The problem has always existed. It's the reason that people need to be paid for most jobs, since they won't do them just for fun. If people know that they'll be paid a decent amount for doing any job at all, then there will be a lot of recreational activities which are thinly disguised to look like jobs.
That's why it's an income guarantee - so you don't have to invent an activity that looks like work in order to receive money.
So in your case under a BIG, they would get some money and pursue leisurly activities. This in contrast to someone doing a task that needs to be done (say dispose of garbage), who would get some money from the BIG and a substantially bigger sum in actual wage. The service (getting your garbage disposed) would have to be priced accordingly.
Some activities (such as musicians) would be a gray area, but it's not a problem - people can make music and if someone buys it the musicians get extra income.
If there are services needed which are very unappealing, they will be priced high. Also, the incentive to automate them (and thus reduce human suffering) will be high as well.
These sort of pensions are already available to some people, in some countries (typically the elderly and the disabled). However governments are struggling to pay for them, and the eligibility criteria tend to get tightened (in my country, the old-age pension age will increase to 67). I don't see how they could be expanded to the entire population without destroying the governments' budget, and if they tried to raise such massive sums through taxation, destroying the economy too (and causing massive flight of the wealthy to lower-taxing countries.)
The availability of BIG to people who don't actually need it is about the principle of BIG: that it doesn't care who you are. I'd find it interesting to consider how we might let people decline their BIG stipend in return for... something.
> I'd find it interesting to consider how we might let people decline their BIG stipend in return for... something.
Why would we do that? We could instead just sell the
"something", which has the same effect, without defeating the point of BIG by complicating the BIG administration.
> It's the reason that people need to be paid for most jobs, since they won't do them just for fun.

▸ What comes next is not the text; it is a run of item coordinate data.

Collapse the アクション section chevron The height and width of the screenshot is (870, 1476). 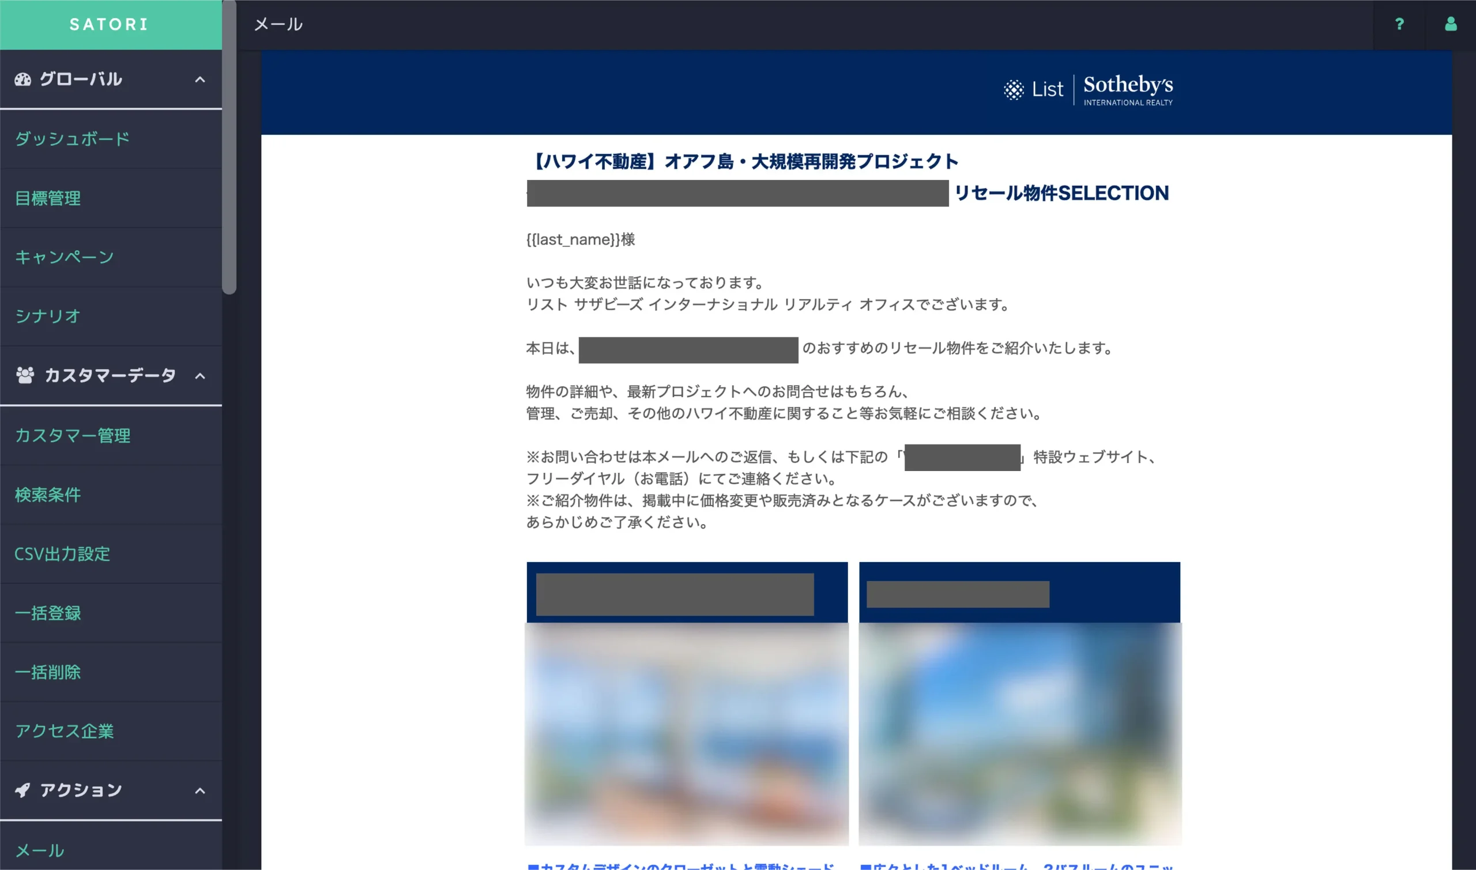click(x=200, y=791)
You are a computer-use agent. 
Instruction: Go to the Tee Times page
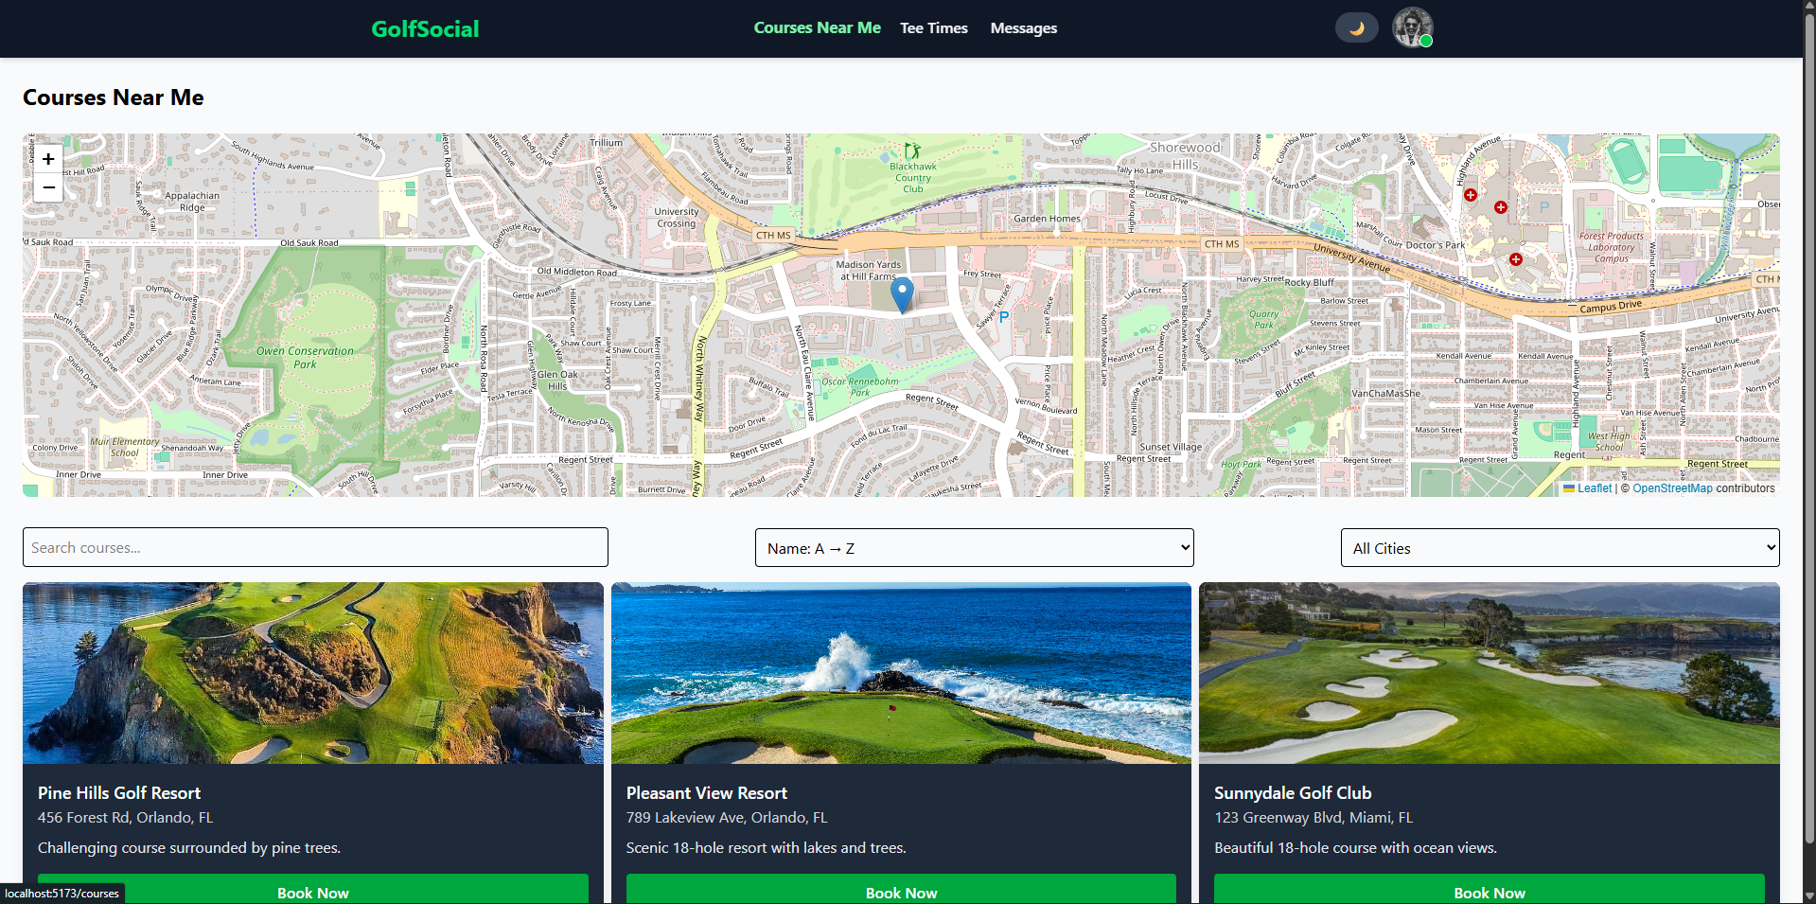coord(933,27)
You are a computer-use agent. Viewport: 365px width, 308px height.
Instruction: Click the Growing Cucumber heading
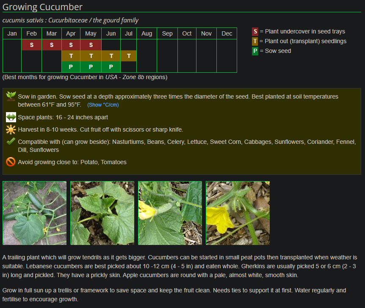(x=42, y=7)
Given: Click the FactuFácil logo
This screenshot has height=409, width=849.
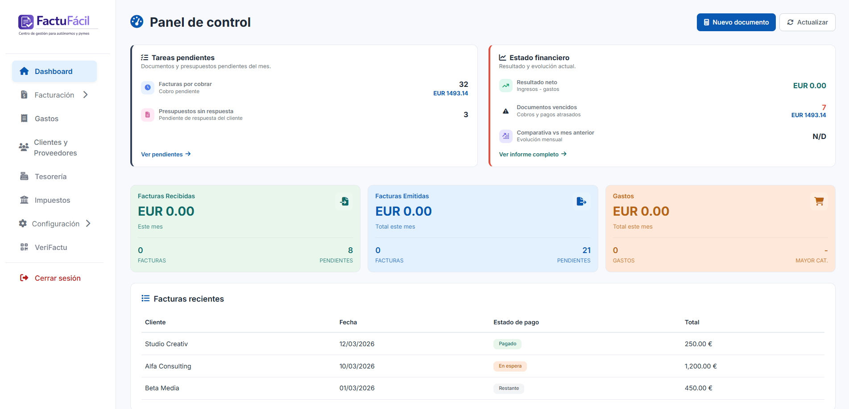Looking at the screenshot, I should click(54, 25).
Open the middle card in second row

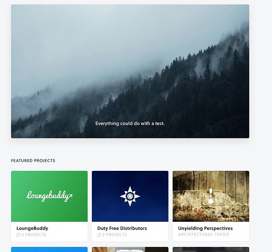(x=130, y=249)
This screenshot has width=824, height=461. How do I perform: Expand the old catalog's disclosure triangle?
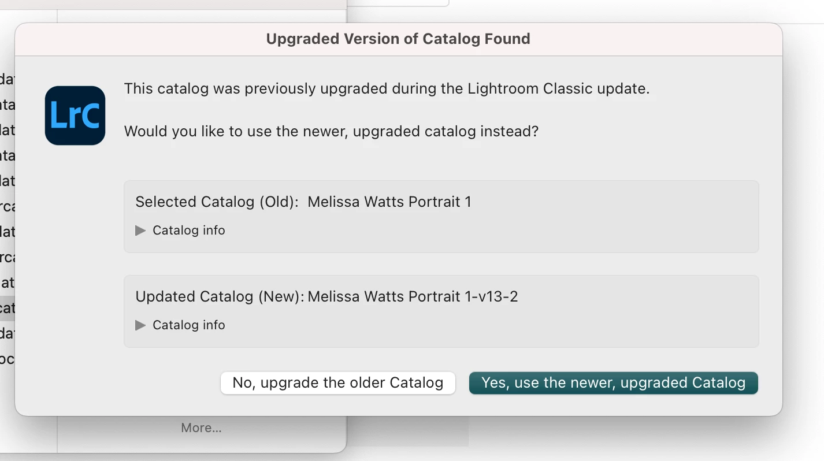pos(140,231)
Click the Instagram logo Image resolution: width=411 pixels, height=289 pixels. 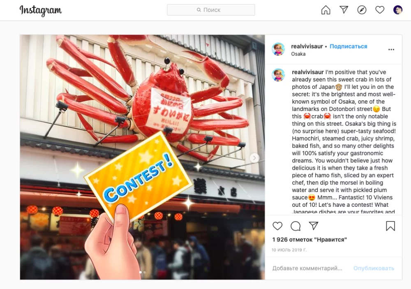41,11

There's a huge difference between (a) not being interested in doing a job, but doing it because you're getting money for it and (b) not being interested in working and doing it because you're getting money for it.
A basic income is libertarian in that it allows individuals to actually participate in the free market as rational actors, and puts control over use into the hands of many individuals instead of in the hands of the government.
I think eliminating the minimum wage is reasonable combined with a guaranteed stipend. However, I think you will find that "undesirable" jobs are (rightfully) paid quite well. Possibly even better than now since this system would better balance the power between employers and employees.
It's particularly silly with the current system that you can legally work for nothing, be a volunteer or an unpaid intern, but you can't work for $1 per hour. If you make low paid work illegal, you make the low paid unemployed.
Perhaps some day all of this "scarcity economics" will be moot, if we could invent the star-trek style replicator, I suspect "work" would move to a volunteer model.